Ancient Document’s Translation Clarifies Picture of New World

by Anne Reynolds

Ancient Document’s Translation Clarifies Picture of New World

Mason professor Garry Sparks’ study of religion at the intersection of history, culture, and language is unraveling the secrets of an ancient document, the Theologia Indorum.

His team’s work on the text, translating it from the Mayan language of K’iche’ to English and Spanish, will shed light on how the first Spanish missionaries shared their faith in the New World in the 1500s. The project is funded by the National Endowment for the Humanities.

The Spanish explorers who spread through the West Indies and the mainland of the Americas were accompanied by Franciscan and Dominican missionaries equipped with sermons, catechisms, and songbooks. They translated their lessons to the languages of the people they encountered.

But the Theologia Indorum, written in the 1550s by Dominican friar Domingo de Vico, goes beyond a simple translated catechism. It was initially composed in K’iche’, an indigenous language still spoken by more than a million Guatemalans, then translated only into other related Mayan languages, said Sparks, who teaches in the Department of Religious Studies in the College of Humanities and Social Sciences.

Vico’s text “incorporated aspects and elements of Mayan religious beliefs and practices in his effort to translate concepts of Christianity to the Maya,” Sparks says. The name translates to “either the ‘Theology of the Indians’ or ‘Theology for the Indians.’ I’ve argued that both are correct, as Domingo de Vico seems to have written his Christian theology specifically for the Highland Maya but also as a result of drawing from and affirming features in Maya culture and religious worldview.”

The most significant finding of the Theologia Indorum is how it relates to contemporaneous writings by the Maya, Sparks says. “We’re fortunate because K’iche’ elites learned the writing system developed by and taught to them by Catholic missionaries and soon began to write their own books for their own purposes within only a decade or so," he says. “So, not only is the first Christian theology written in the Americas written in K’iche’ Maya but so are some of the first post-contact indigenous texts.”

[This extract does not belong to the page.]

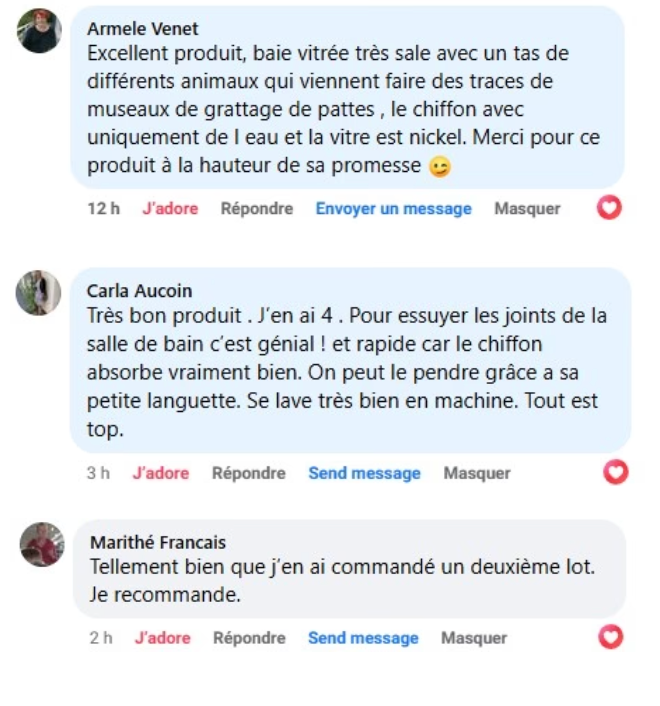This screenshot has height=706, width=660.
Task: Hide Carla Aucoin's comment with Masquer
Action: pos(477,473)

Reading those texts and comparing their content to ancient images and hieroglyphic texts that predate Mayan contact with the Spanish, researchers can discern the impact of that encounter. Reading the Theologia Indorum in the context of Mayan writings indicates not only how Christianity was transmitted to the native population, but how they received it.

“It’s the first time we can actually look at the contemporaneous paper trail and recreate an interreligious dialogue between missionaries and indigenous people,” he says.

Sparks and a team of researchers received a National Endowment of the Humanities grant to prepare a critical edition and English translation of the first volume of the Theologia Indorum.

The project’s initial goal was to transcribe the first volume. Working remotely, with yearly weeklong, face-to-face meetings every March, the team has been able to make a complete transcription of both Volumes I and II. Their next step will be to produce an English and Spanish translation, both in terms of a literal translation of the document, “and then a much more fluid, idiomatic English translation that will be much more accessible,” Sparks says.

With help from Mason’s Roy Rosenzweig Center for History and New Media and the American Philosophical Society in Philadelphia, the team will develop a website that will make the Theologia Indorum digitally available. The site will include full-color, high-resolution scanned images of its K’iche’ manuscript of Volume I along with the scholarly transcription and translation.

“For the first time since the 16th century, someone can read Volumes I and II and get the entire architecture of the argument,” says Sparks. “The whole idea is to really just get it out there so a whole host of other scholars across the disciplines can begin playing with it.”